“Voglia di esprimersi … darsi conoscere
Necessita' di lasciare un messaggio…emozione, nella sua urgente esplicazione…puo' cambiare le sorti del mondo (condurre alla follia)
Il genio si palesa in condizione (mentale) di assoluta' dissipazione o dissipatezza (dissolutezza).
Non e' programmabile o calcolabile in anticipo, perche' il suo prodursi nom prevede metro.
L'artista non si applica (non si associa) all'arte, cioe' teoria, alla prassi del contesto creativo e viceversa.

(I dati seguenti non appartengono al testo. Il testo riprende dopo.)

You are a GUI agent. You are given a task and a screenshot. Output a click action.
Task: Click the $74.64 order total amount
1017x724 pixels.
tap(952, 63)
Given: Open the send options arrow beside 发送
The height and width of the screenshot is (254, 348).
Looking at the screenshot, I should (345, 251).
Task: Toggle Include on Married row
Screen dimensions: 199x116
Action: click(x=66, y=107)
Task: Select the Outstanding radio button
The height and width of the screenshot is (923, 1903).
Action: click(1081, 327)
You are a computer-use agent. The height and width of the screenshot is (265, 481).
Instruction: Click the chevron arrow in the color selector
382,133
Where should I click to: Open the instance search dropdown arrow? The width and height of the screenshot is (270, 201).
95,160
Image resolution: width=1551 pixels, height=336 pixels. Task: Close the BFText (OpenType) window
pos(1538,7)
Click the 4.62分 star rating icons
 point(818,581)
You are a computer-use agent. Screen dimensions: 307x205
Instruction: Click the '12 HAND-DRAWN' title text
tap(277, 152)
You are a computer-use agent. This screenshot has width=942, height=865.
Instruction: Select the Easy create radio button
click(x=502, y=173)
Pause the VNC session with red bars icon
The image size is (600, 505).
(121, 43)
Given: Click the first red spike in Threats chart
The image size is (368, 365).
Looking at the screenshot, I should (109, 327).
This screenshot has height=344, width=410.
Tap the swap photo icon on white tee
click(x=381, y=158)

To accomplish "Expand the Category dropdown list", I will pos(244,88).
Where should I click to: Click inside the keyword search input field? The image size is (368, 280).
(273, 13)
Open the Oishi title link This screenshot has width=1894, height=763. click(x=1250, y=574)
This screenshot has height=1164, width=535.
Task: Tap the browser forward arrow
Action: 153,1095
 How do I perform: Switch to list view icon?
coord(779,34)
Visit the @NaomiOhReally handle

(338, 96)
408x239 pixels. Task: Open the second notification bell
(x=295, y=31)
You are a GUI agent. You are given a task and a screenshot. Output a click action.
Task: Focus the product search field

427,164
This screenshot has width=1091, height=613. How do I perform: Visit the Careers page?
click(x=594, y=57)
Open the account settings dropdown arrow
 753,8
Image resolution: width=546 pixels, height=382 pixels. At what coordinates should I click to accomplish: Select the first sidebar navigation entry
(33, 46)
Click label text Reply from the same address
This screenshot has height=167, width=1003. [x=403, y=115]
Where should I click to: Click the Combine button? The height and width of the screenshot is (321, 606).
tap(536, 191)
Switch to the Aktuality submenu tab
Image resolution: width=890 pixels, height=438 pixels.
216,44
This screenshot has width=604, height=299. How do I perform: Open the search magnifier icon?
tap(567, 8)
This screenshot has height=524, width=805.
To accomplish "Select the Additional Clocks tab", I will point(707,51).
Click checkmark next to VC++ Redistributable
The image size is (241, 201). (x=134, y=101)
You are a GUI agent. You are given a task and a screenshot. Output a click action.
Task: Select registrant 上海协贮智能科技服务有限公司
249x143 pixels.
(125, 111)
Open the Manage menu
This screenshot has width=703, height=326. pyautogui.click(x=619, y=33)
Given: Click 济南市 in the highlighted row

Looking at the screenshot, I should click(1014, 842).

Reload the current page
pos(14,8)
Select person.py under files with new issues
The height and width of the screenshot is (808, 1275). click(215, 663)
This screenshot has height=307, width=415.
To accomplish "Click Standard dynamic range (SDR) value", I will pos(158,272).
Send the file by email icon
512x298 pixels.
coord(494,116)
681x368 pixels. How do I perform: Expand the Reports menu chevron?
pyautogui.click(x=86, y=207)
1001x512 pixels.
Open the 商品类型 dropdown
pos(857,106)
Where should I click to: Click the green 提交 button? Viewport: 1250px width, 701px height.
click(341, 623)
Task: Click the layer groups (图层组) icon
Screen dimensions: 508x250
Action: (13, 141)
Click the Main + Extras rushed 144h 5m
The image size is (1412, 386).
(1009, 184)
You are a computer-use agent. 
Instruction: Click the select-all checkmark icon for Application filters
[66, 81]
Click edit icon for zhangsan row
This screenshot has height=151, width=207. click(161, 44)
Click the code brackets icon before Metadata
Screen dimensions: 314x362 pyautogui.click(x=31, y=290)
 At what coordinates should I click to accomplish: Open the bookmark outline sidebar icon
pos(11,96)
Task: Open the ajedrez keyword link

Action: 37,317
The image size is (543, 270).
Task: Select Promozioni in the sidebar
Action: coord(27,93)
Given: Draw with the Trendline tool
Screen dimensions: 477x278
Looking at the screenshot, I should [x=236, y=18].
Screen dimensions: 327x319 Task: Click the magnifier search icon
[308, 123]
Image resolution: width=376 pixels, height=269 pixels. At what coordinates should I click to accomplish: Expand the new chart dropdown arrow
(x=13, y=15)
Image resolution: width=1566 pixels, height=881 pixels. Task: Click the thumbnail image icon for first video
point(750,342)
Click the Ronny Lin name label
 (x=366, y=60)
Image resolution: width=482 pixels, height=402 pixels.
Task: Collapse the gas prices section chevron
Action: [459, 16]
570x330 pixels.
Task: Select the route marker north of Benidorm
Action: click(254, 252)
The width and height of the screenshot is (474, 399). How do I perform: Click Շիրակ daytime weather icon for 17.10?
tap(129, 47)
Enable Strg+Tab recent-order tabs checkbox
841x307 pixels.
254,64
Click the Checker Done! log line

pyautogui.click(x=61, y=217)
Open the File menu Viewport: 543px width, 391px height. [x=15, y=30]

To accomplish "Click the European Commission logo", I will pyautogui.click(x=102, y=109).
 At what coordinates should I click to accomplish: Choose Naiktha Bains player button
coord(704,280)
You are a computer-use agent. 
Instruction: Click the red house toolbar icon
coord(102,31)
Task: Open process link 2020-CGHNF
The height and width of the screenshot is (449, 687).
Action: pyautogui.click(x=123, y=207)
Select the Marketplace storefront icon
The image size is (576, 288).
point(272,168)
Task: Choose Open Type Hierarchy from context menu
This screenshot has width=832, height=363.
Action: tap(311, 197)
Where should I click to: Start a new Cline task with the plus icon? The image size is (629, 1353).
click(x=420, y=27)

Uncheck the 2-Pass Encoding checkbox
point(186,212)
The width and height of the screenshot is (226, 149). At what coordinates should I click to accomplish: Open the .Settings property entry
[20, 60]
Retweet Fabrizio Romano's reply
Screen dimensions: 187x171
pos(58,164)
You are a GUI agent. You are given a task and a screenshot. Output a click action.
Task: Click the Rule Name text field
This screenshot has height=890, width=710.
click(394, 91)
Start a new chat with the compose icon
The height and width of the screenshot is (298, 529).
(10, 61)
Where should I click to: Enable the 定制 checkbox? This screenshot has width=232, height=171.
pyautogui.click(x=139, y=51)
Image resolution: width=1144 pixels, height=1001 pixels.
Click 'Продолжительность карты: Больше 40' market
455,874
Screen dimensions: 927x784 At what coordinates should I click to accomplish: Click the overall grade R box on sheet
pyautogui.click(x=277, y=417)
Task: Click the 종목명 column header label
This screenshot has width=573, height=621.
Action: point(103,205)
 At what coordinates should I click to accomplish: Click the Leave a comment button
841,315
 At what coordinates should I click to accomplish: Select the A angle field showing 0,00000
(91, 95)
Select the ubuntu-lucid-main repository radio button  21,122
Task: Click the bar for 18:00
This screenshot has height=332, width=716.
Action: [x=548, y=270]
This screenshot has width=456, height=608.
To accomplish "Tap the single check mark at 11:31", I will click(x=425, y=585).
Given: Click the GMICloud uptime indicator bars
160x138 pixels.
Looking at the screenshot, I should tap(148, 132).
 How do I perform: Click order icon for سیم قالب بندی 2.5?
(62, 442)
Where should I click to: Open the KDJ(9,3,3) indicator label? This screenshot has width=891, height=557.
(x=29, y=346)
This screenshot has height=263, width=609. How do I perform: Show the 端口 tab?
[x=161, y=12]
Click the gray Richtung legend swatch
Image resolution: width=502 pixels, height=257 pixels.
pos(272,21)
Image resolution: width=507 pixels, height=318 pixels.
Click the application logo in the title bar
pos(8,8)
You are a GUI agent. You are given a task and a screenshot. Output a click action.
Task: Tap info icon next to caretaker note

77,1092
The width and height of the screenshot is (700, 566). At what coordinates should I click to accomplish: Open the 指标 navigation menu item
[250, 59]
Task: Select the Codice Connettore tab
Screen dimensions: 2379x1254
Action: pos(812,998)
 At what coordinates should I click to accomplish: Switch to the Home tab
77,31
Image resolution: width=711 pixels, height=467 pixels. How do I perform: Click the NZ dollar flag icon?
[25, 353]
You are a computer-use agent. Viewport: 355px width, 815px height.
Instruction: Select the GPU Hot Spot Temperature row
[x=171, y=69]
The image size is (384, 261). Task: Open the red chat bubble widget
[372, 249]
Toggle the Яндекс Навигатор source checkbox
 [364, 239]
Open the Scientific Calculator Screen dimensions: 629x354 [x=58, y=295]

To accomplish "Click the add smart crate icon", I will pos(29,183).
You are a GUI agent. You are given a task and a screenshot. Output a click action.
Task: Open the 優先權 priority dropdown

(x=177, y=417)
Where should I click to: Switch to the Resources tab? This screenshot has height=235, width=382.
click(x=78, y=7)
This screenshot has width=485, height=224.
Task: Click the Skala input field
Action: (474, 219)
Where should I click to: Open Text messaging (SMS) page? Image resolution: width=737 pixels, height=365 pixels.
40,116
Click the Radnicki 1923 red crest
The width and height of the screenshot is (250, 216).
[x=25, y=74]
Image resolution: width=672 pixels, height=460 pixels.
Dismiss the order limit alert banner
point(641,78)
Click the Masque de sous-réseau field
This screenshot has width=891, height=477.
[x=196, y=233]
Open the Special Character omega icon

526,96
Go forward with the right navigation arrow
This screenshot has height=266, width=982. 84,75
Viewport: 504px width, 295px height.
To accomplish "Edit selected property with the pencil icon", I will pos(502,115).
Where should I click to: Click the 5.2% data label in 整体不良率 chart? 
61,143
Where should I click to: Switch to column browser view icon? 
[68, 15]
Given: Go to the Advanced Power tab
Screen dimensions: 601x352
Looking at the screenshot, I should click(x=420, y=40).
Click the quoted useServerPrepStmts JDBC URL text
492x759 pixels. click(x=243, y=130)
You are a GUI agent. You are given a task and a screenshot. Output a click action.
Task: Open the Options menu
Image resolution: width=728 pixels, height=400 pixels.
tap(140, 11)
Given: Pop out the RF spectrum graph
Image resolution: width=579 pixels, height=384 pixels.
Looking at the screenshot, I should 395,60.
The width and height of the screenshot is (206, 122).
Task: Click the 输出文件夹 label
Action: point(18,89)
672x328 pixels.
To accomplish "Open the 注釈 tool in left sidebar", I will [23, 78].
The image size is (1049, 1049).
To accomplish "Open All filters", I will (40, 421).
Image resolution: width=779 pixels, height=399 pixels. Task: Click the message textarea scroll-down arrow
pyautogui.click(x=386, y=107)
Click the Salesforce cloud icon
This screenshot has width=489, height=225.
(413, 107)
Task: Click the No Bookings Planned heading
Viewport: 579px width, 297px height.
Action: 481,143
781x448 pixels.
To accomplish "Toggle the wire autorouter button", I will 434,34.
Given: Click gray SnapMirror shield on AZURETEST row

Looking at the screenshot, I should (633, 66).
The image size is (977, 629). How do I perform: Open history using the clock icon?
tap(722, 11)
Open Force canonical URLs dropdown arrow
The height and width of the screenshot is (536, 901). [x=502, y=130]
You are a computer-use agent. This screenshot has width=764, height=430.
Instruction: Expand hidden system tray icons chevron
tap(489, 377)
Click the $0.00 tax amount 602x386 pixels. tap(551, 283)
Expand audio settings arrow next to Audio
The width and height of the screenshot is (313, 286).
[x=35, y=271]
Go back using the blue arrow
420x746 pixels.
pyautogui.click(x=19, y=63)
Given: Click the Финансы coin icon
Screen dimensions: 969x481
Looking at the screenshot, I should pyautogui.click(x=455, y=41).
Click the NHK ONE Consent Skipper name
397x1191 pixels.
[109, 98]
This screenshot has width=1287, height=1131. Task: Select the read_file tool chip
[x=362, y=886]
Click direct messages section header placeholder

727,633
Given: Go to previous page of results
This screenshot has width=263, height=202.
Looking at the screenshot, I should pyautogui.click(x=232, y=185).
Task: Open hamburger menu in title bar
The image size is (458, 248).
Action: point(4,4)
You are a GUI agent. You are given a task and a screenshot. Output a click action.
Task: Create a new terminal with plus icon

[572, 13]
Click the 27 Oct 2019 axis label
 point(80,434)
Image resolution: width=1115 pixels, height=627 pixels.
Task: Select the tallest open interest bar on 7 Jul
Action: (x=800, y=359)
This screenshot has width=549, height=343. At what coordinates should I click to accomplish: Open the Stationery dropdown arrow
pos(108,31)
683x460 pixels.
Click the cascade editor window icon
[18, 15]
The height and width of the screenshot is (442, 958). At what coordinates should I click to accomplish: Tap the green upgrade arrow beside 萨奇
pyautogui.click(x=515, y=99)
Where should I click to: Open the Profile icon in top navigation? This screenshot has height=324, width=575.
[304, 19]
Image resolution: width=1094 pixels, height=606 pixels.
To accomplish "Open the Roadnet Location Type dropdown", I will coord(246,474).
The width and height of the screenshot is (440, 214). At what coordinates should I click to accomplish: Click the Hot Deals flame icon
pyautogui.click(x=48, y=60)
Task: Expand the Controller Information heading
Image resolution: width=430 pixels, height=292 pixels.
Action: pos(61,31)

L'arte di esegue, non si descrive.
All'inizio vi e' l'arte oratoria (introdurre qualsiasi prossima manifestazione), darsi un tono, "darsi aria di importanza" nella propria aristocratica e sapiente preparazione culturale, poi la lingua si aggrappa al palato (subentra l'emotivita' straripante e violenta, sinonimo di autenticita' nelle proprie dichiarazioni (c'e un vissuto, reale, al di la' della narrazione che lo sancisce). Ci si arresta, ammutolisce, arrende alla potenza del proprio io dominante a cospetto degli ambiti quanto temibili traguardi di aria compressa (di cartone … servono per comprendere al meglio cio' che si e' e in cui si crede … la realta' conquistabile e non condizionata … manipolata.
La gente dirà che Nijinsky finge di essere pazzo a causa delle sue cattive azioni. Le cattive azioni sono tremende, e io le odio e non voglio commetterne. Prima ho fatto degli errori perché non capivo Dio. lo sentivo ma non capivo quello che facevano tutti.”